• Work request
Exact copy, no pictures: reproduce the lines from the one that holds "Instruction: Click the" through the end of the entries.

Records excerpted from a collection:
--

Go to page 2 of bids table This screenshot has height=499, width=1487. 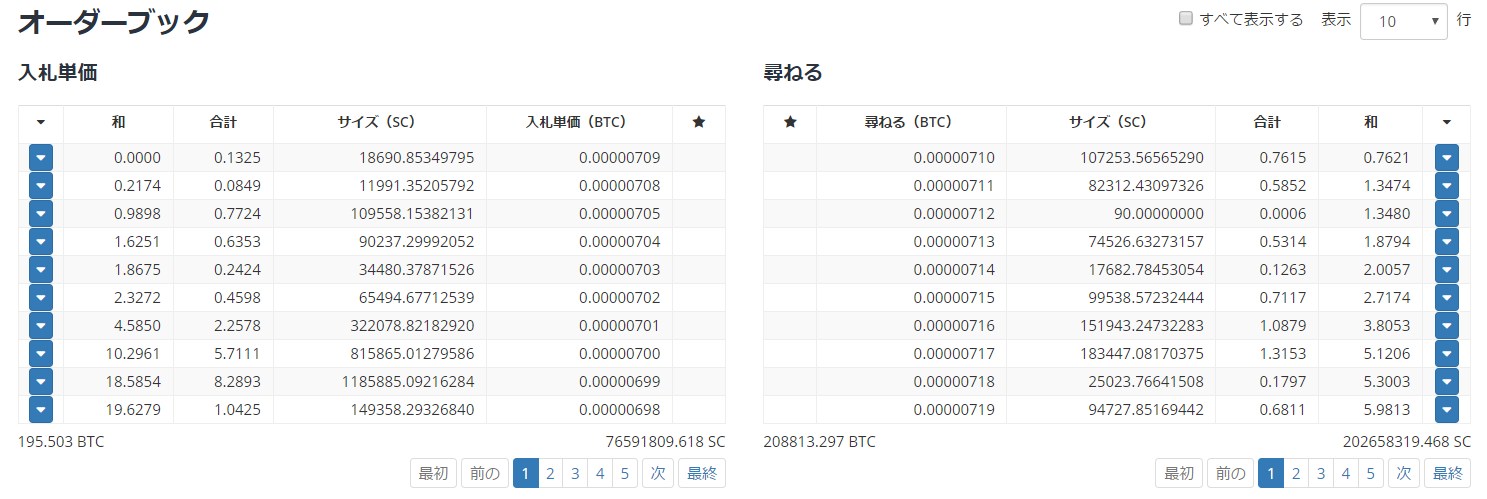(x=550, y=474)
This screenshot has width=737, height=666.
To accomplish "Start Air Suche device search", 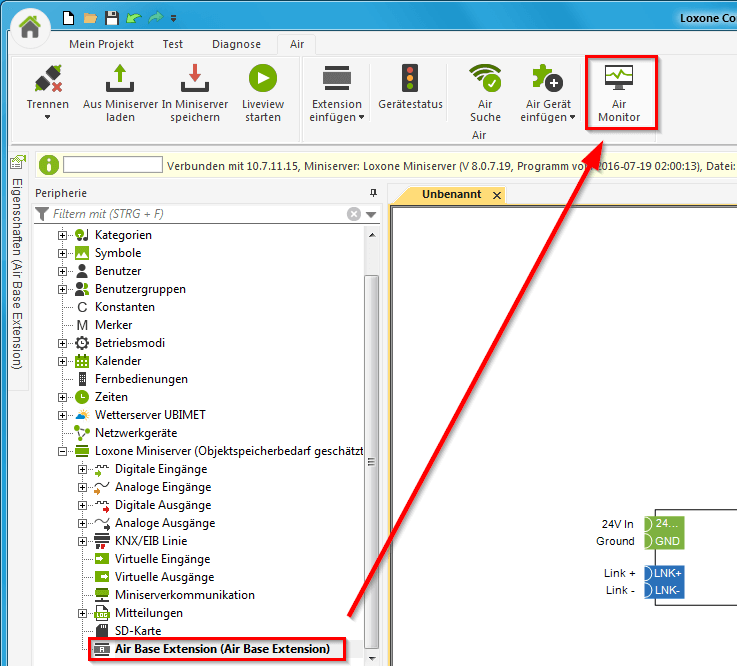I will [485, 93].
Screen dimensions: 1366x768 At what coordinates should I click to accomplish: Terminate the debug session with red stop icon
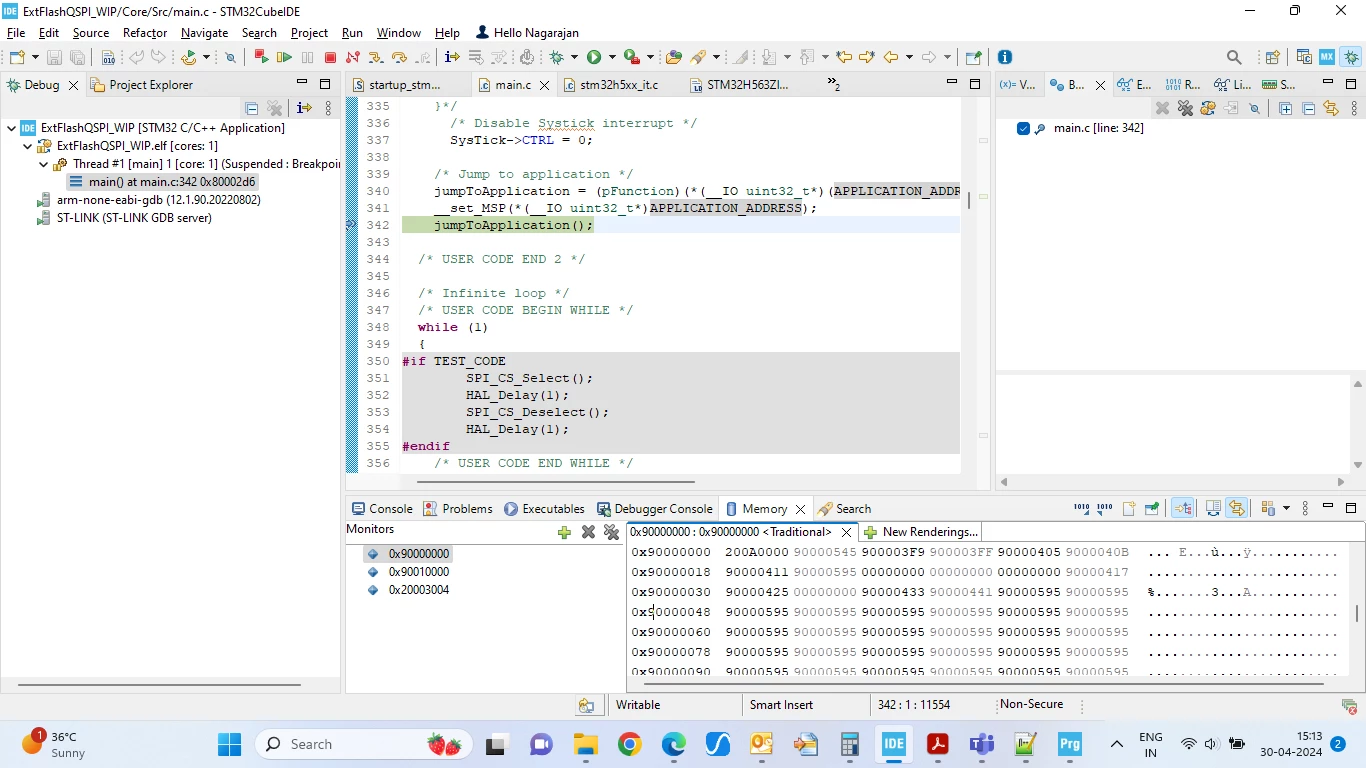(x=330, y=58)
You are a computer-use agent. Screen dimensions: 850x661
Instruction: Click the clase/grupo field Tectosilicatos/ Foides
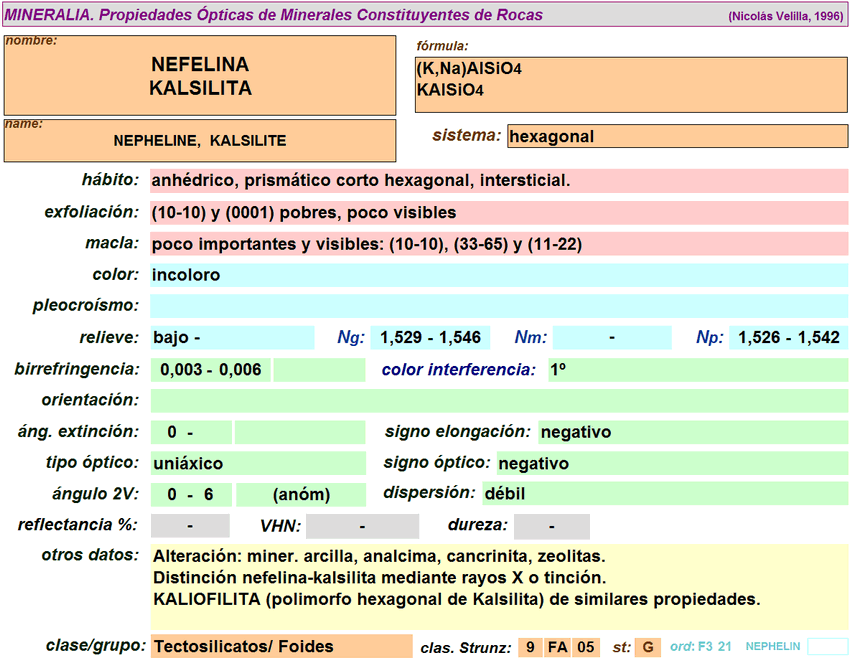pyautogui.click(x=280, y=647)
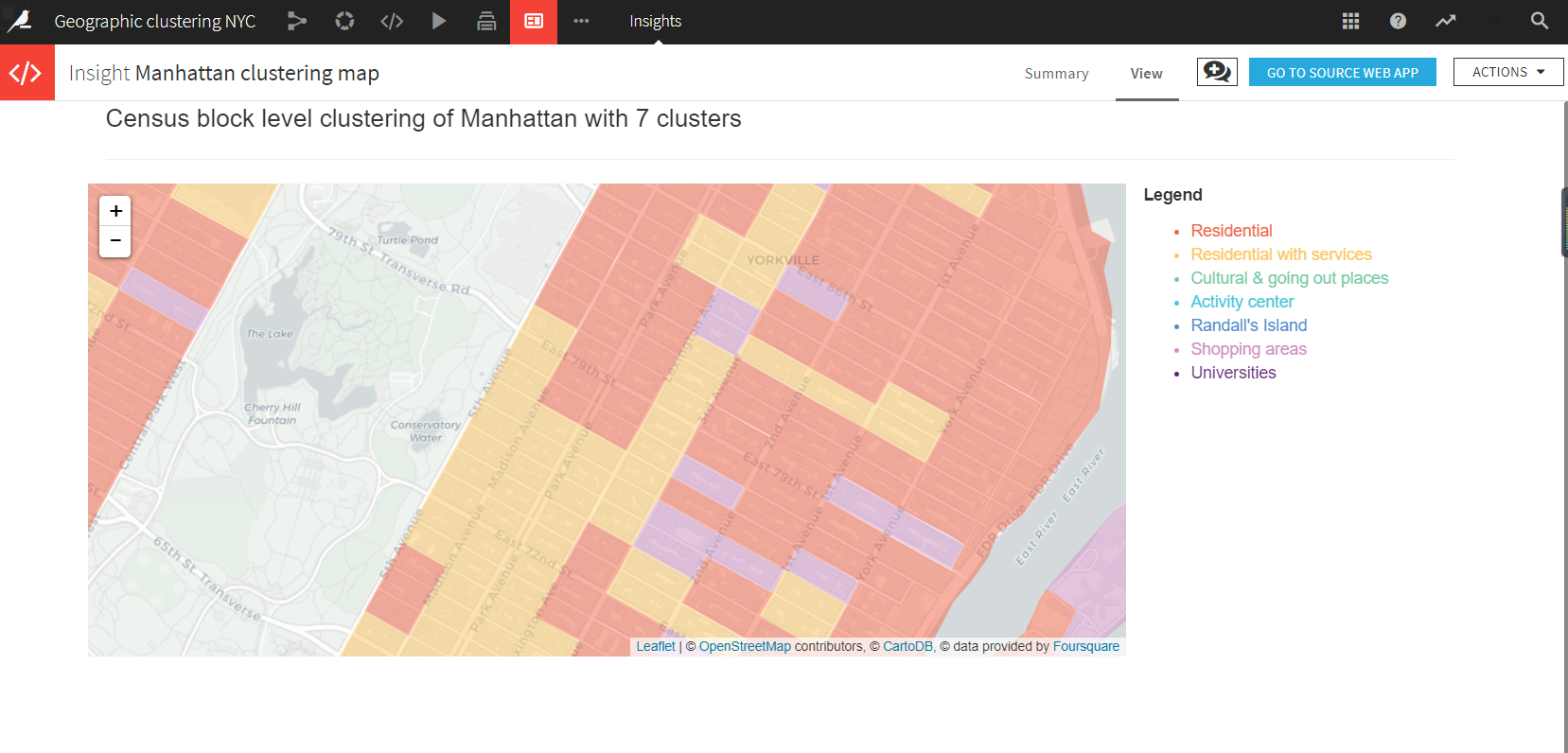1568x753 pixels.
Task: Select the Insights menu item
Action: pyautogui.click(x=655, y=21)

--

• Solution
Instruction: Click the clase/grupo field Tectosilicatos/ Foides
pyautogui.click(x=280, y=647)
1568x753 pixels.
Task: Select the Insights menu item
Action: pyautogui.click(x=655, y=21)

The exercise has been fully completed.